任务要求.
请根据给定文本指出创作者抵制人工智能利用其作品进行训练的原因。

给定文本.
创作者对人工智能利用其作品进行训练的抵制,缘于利益分配机制付之阙如.在调整因新技术带来的作品使用形式变化所引发的新的社会关系时,既要确保创作者能公平地参与到由创作带来的收益分配中,维护其劳动尊严和劳动收入,又要防止版权人通过杠杆优势制约技术发展.可考虑从知识产权制度为解决市场失灵而创设的四种特殊许可模式中汲取经验,为人工智能训练建立一套整体协调但内部区隔的模块化授权许可机制:大型人工智能企业应尽最大努力获取授权,主动建立版权许可机制,与版权人分享收益;中小企业同时面临被大型内容平台拒绝许可与缔约成本高的双重困境,应要求大型内容平台作出以公平、合理、无歧视方式进行授权的声明,并发挥其中介组织的优势,保障个体创作者的合法利益、企业获得充足训练语料,同时防止掌握海量内容数据的大型内容平台封锁人工智能产业.

Abstract

Creators resist AI training on their works due to the lack of a fair benefit-sharing mechanism.To address new social dynamics from technological changes,it is vital to ensure creators share in the profits fairly,while preventing copyright holders from stifling innovation.A modular licensing system can draw from four special licensing models in intellectual property law addressing market failures.Large AI companies should make efforts to obtain licenses,set up copyright licensing systems,and share profits with creators.For SMEs facing both refusal of licenses by large content platforms and high contracting costs,platforms must offer fair,non-discriminatory licensing.Intermediary organizations could help safeguard individual creators'rights,ensure companies have sufficient training data,and prevent large platforms from monopolizing the AI industry.

数据记录.

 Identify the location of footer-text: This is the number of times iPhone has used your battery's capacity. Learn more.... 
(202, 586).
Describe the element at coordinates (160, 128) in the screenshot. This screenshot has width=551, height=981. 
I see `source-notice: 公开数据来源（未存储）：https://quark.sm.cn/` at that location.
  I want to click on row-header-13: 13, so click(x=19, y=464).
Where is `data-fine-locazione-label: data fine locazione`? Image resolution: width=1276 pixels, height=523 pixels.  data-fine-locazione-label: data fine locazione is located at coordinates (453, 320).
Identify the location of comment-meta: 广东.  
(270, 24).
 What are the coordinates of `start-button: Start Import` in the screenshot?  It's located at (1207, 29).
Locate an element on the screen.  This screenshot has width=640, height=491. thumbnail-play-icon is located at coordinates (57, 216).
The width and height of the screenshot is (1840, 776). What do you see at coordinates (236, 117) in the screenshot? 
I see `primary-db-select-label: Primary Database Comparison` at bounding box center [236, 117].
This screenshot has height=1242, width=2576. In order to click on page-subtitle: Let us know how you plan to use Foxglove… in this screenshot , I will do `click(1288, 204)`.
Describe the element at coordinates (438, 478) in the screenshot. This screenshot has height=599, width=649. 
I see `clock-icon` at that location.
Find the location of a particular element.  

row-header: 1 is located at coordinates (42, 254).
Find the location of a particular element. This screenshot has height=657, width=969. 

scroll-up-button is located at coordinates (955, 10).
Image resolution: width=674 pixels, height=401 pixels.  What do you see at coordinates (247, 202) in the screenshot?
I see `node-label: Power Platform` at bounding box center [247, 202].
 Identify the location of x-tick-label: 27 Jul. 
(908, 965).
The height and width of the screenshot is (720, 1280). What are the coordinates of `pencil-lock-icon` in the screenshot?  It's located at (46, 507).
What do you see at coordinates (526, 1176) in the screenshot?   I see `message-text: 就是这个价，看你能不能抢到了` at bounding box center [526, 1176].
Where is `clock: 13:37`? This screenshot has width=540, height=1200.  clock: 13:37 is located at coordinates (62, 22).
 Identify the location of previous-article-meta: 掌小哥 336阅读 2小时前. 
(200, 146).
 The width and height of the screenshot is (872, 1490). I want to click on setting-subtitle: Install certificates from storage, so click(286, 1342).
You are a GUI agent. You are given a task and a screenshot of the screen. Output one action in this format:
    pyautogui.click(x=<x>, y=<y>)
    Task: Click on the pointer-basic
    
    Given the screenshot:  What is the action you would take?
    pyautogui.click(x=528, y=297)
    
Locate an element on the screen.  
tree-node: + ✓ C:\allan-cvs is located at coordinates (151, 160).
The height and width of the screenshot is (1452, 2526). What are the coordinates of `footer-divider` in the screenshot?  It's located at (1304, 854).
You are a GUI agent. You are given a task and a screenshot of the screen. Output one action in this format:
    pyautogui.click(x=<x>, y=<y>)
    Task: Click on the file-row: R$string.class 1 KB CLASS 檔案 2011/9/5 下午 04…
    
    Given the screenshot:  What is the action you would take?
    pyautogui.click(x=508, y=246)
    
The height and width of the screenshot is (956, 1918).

最终答案.
原因是利益分配机制付之阙如。